Excerpts from a dataset:
────────────────

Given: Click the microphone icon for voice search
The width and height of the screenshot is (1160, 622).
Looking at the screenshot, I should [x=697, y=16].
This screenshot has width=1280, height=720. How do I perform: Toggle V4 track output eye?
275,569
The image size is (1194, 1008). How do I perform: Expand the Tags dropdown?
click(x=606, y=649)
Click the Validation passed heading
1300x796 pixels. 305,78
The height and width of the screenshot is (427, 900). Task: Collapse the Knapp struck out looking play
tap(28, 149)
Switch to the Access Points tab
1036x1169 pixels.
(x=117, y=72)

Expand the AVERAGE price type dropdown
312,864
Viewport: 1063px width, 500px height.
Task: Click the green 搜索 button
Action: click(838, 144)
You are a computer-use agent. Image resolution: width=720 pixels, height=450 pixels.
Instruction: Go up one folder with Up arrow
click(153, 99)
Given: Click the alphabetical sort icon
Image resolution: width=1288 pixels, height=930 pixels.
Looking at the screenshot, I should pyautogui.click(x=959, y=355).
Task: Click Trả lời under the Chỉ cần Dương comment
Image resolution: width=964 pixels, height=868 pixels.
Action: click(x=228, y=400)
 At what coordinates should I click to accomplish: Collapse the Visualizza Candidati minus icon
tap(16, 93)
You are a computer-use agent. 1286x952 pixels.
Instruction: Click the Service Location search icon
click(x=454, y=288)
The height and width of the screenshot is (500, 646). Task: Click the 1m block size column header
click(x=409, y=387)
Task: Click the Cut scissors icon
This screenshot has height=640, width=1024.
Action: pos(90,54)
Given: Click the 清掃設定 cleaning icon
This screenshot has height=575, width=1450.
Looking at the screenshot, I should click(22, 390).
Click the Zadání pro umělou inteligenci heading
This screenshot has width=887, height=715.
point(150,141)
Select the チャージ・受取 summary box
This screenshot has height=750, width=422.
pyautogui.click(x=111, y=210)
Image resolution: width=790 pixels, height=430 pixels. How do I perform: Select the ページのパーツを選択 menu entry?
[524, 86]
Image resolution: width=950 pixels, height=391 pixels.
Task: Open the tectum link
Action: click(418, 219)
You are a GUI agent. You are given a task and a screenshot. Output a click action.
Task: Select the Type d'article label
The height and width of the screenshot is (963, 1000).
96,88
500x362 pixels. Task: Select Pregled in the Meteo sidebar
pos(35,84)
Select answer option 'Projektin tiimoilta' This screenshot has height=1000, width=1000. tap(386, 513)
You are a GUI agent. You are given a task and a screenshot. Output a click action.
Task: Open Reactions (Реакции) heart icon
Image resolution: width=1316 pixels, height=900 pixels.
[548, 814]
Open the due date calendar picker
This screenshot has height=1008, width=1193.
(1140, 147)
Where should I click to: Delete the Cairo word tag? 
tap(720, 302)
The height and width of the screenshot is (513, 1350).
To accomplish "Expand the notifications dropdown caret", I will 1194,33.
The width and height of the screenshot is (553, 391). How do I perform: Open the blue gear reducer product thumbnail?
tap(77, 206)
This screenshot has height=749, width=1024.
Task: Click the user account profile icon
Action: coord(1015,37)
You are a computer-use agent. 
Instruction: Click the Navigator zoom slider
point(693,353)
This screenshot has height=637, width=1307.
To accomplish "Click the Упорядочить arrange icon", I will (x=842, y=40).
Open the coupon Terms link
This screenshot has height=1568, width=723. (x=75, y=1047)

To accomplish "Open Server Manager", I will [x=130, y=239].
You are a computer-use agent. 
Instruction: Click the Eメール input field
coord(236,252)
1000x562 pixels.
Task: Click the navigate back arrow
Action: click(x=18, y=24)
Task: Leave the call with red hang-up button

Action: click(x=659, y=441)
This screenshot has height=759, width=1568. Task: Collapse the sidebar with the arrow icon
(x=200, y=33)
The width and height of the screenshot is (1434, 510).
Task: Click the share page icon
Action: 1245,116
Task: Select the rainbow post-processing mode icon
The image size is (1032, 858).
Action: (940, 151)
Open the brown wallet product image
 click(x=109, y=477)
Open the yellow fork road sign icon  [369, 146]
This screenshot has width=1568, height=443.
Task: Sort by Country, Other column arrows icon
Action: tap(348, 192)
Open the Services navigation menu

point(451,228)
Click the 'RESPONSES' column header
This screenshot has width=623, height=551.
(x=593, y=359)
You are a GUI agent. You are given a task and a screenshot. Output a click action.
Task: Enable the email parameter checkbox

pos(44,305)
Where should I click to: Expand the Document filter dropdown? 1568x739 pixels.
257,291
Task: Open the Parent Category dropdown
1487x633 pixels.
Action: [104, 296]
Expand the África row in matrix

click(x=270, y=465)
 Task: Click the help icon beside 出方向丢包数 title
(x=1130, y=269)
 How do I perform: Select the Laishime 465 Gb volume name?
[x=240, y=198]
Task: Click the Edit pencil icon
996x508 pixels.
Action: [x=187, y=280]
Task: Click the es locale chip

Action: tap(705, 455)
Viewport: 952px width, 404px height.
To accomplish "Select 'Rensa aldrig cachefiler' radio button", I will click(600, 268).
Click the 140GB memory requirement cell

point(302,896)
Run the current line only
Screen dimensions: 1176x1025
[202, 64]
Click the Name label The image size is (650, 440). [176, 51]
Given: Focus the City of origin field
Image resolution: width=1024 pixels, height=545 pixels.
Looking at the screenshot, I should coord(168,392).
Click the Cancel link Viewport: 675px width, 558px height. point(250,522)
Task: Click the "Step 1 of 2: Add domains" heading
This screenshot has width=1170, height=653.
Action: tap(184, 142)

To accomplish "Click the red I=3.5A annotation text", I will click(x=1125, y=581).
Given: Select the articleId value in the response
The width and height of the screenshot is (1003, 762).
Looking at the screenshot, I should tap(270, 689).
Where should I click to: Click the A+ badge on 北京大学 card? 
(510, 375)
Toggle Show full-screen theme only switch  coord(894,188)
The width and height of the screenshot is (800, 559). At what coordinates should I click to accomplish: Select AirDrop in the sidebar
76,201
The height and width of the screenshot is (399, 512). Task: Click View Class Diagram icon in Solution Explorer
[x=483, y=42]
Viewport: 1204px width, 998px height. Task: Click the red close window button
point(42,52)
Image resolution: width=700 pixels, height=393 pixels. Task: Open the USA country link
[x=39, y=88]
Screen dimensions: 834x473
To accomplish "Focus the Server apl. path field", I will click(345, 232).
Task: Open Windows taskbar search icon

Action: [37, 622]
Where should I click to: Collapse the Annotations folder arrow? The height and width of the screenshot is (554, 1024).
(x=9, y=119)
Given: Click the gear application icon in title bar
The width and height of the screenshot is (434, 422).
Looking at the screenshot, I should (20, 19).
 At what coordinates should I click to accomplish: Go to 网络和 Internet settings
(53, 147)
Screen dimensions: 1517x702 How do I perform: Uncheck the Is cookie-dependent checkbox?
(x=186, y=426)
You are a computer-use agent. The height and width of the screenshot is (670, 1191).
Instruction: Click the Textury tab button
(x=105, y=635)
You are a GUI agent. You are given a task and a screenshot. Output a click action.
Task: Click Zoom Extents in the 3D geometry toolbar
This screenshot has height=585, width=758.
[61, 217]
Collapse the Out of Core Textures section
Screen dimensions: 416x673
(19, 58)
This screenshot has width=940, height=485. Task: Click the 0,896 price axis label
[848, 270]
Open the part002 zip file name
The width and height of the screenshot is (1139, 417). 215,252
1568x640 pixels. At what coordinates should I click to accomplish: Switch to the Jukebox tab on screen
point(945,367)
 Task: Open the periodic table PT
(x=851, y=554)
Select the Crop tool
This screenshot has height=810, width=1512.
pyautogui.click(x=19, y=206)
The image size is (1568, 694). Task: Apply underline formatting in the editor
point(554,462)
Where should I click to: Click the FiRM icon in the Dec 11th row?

────────────────

:: What the task requires ::
Beginning at the top of the data, extract each line through the line containing "Click the Zadání" and return those lines exactly, with nothing added.

:: Task output ::
Given: Click the microphone icon for voice search
The width and height of the screenshot is (1160, 622).
Looking at the screenshot, I should [x=697, y=16].
This screenshot has width=1280, height=720. How do I perform: Toggle V4 track output eye?
275,569
The image size is (1194, 1008). How do I perform: Expand the Tags dropdown?
click(x=606, y=649)
Click the Validation passed heading
1300x796 pixels. 305,78
The height and width of the screenshot is (427, 900). Task: Collapse the Knapp struck out looking play
tap(28, 149)
Switch to the Access Points tab
1036x1169 pixels.
(x=117, y=72)

Expand the AVERAGE price type dropdown
312,864
Viewport: 1063px width, 500px height.
Task: Click the green 搜索 button
Action: click(838, 144)
You are a computer-use agent. Image resolution: width=720 pixels, height=450 pixels.
Instruction: Go up one folder with Up arrow
click(153, 99)
Given: Click the alphabetical sort icon
Image resolution: width=1288 pixels, height=930 pixels.
Looking at the screenshot, I should pyautogui.click(x=959, y=355).
Task: Click Trả lời under the Chỉ cần Dương comment
Image resolution: width=964 pixels, height=868 pixels.
Action: click(x=228, y=400)
 At what coordinates should I click to accomplish: Collapse the Visualizza Candidati minus icon
tap(16, 93)
You are a computer-use agent. 1286x952 pixels.
Instruction: Click the Service Location search icon
click(x=454, y=288)
The height and width of the screenshot is (500, 646). Task: Click the 1m block size column header
click(x=409, y=387)
Task: Click the Cut scissors icon
This screenshot has height=640, width=1024.
Action: pos(90,54)
Given: Click the 清掃設定 cleaning icon
This screenshot has height=575, width=1450.
Looking at the screenshot, I should click(22, 390).
Click the Zadání pro umělou inteligenci heading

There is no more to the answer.